As Hawaii’s biggest utility, Hawaiian Electric Co. (HECO), moves into a new era dominated by renewable energy, energy efficiency and a greater use of distributed energy resources, the PUC is trying to replace rates based on cost-of-service incentives with performance-based rates that can motivate the utility to employ cost-savings measures, reduce electricity sales, improve energy efficiency, increase customer choice, integrate customer-sited generation and establish new and innovative services.
The PUC says it hopes to refine or modify the present regulatory framework so that it better aligns HECO’s interests with the public interest.

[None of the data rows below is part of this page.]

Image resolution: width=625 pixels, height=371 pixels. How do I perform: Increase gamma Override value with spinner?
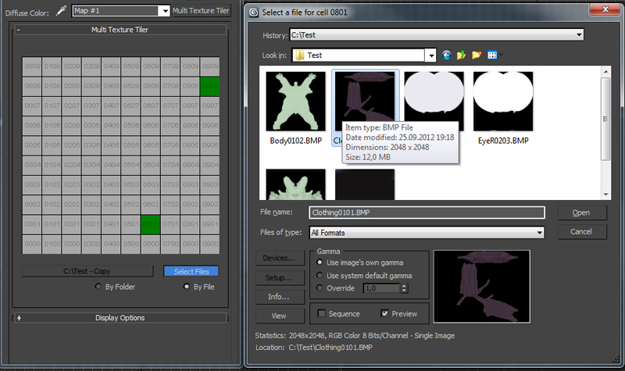[x=404, y=286]
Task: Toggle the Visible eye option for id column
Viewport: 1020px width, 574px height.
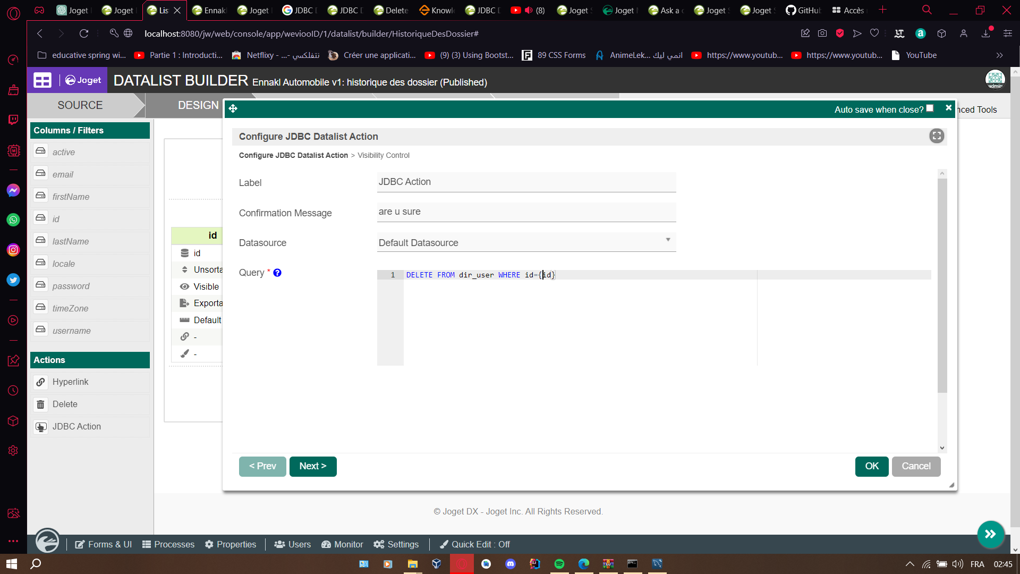Action: click(x=185, y=286)
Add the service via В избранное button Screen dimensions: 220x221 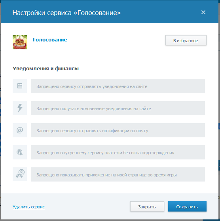(x=186, y=40)
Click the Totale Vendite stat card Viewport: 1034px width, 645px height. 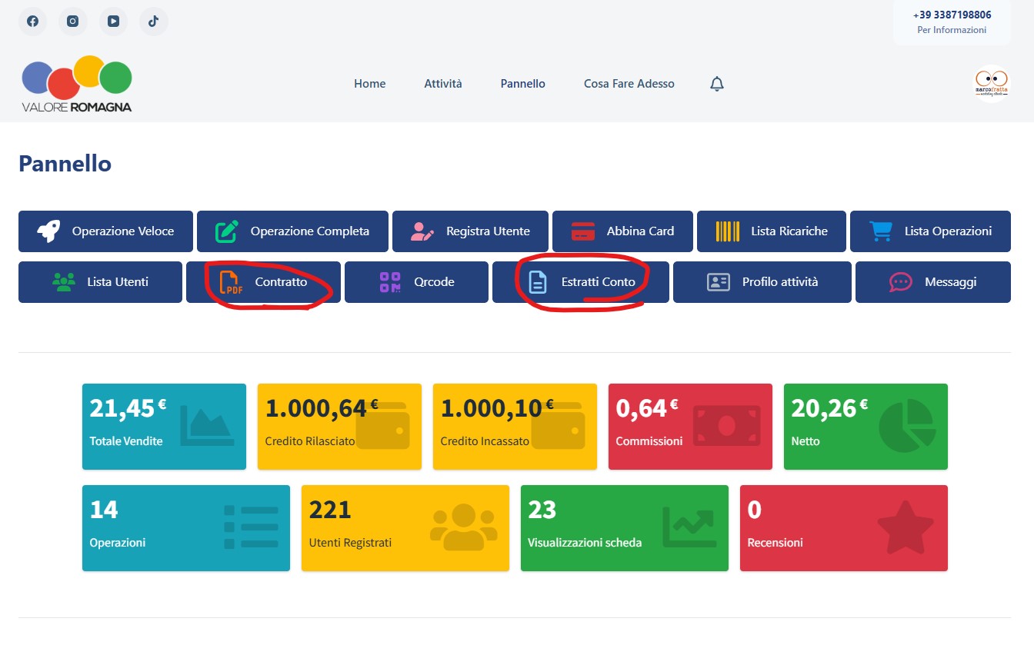[164, 427]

One of the drivers in that effort is to reduce rate volatility for customers. Much of the volatility is tied to the changing cost of imported oil and gas to fuel conventional generation. That cost is passed directly on to customers. One mechanism being explored in a pending HECO rate case is adjusting the pass-through so that the utility would have to bear some of the fuel costs. Depending on what happens with the rate case, that mechanism could roll over into the PBR proceeding.
The timeline for the PBR proceeding is roughly one year for each phase.
Meanwhile, HECO has been putting forward programs designed to aid its transition to a fully renewable future. In February, the PUC approved several demand response programs proposed by the utility, as well as two rooftop solar programs. That was followed by the PUC’s approval of HECO’s $205 million grid modernization proposal.